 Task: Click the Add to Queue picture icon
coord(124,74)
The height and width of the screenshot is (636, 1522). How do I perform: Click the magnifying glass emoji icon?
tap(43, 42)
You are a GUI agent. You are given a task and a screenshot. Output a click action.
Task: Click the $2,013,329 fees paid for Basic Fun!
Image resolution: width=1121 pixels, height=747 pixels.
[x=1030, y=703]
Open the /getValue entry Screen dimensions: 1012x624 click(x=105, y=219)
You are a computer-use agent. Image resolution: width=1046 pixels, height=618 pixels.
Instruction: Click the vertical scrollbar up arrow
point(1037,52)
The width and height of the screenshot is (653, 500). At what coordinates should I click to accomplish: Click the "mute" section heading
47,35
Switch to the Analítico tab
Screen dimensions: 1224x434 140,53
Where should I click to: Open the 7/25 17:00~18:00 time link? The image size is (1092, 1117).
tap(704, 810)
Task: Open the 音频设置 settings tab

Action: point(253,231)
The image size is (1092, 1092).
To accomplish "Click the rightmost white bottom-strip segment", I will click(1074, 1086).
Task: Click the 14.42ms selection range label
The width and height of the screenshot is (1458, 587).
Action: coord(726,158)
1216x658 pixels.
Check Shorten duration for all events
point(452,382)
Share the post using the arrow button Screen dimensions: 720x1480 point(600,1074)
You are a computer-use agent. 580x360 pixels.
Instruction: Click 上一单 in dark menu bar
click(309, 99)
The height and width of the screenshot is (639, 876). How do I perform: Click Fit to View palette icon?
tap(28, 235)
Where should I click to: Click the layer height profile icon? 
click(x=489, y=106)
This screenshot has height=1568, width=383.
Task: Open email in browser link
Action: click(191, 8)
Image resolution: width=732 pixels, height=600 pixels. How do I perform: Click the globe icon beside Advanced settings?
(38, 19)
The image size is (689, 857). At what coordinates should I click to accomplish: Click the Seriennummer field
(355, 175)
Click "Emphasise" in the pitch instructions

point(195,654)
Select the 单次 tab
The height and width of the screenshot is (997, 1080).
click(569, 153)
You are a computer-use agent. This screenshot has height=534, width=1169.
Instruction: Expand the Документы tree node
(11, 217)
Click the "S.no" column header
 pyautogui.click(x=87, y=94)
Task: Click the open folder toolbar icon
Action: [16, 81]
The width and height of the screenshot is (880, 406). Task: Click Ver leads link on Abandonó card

........

> Exercise objective:
Each of the entries must be written out again exactly.

> Solution to the exercise:
 Task: Click the Add to Queue picture icon
coord(124,74)
The height and width of the screenshot is (636, 1522). How do I perform: Click the magnifying glass emoji icon?
tap(43, 42)
You are a GUI agent. You are given a task and a screenshot. Output a click action.
Task: Click the $2,013,329 fees paid for Basic Fun!
Image resolution: width=1121 pixels, height=747 pixels.
[x=1030, y=703]
Open the /getValue entry Screen dimensions: 1012x624 click(x=105, y=219)
You are a computer-use agent. Image resolution: width=1046 pixels, height=618 pixels.
Instruction: Click the vertical scrollbar up arrow
point(1037,52)
The width and height of the screenshot is (653, 500). At what coordinates should I click to accomplish: Click the "mute" section heading
47,35
Switch to the Analítico tab
Screen dimensions: 1224x434 140,53
Where should I click to: Open the 7/25 17:00~18:00 time link? The image size is (1092, 1117).
tap(704, 810)
Task: Open the 音频设置 settings tab

Action: point(253,231)
The image size is (1092, 1092).
To accomplish "Click the rightmost white bottom-strip segment", I will click(1074, 1086).
Task: Click the 14.42ms selection range label
The width and height of the screenshot is (1458, 587).
Action: coord(726,158)
1216x658 pixels.
Check Shorten duration for all events
point(452,382)
Share the post using the arrow button Screen dimensions: 720x1480 point(600,1074)
You are a computer-use agent. 580x360 pixels.
Instruction: Click 上一单 in dark menu bar
click(309, 99)
The height and width of the screenshot is (639, 876). How do I perform: Click Fit to View palette icon?
tap(28, 235)
Where should I click to: Click the layer height profile icon? 
click(x=489, y=106)
This screenshot has height=1568, width=383.
Task: Open email in browser link
Action: click(191, 8)
Image resolution: width=732 pixels, height=600 pixels. How do I perform: Click the globe icon beside Advanced settings?
(38, 19)
The image size is (689, 857). At what coordinates should I click to accomplish: Click the Seriennummer field
(355, 175)
Click "Emphasise" in the pitch instructions

point(195,654)
Select the 单次 tab
The height and width of the screenshot is (997, 1080).
click(569, 153)
You are a computer-use agent. This screenshot has height=534, width=1169.
Instruction: Expand the Документы tree node
(11, 217)
Click the "S.no" column header
 pyautogui.click(x=87, y=94)
Task: Click the open folder toolbar icon
Action: [16, 81]
The width and height of the screenshot is (880, 406). Task: Click Ver leads link on Abandonó card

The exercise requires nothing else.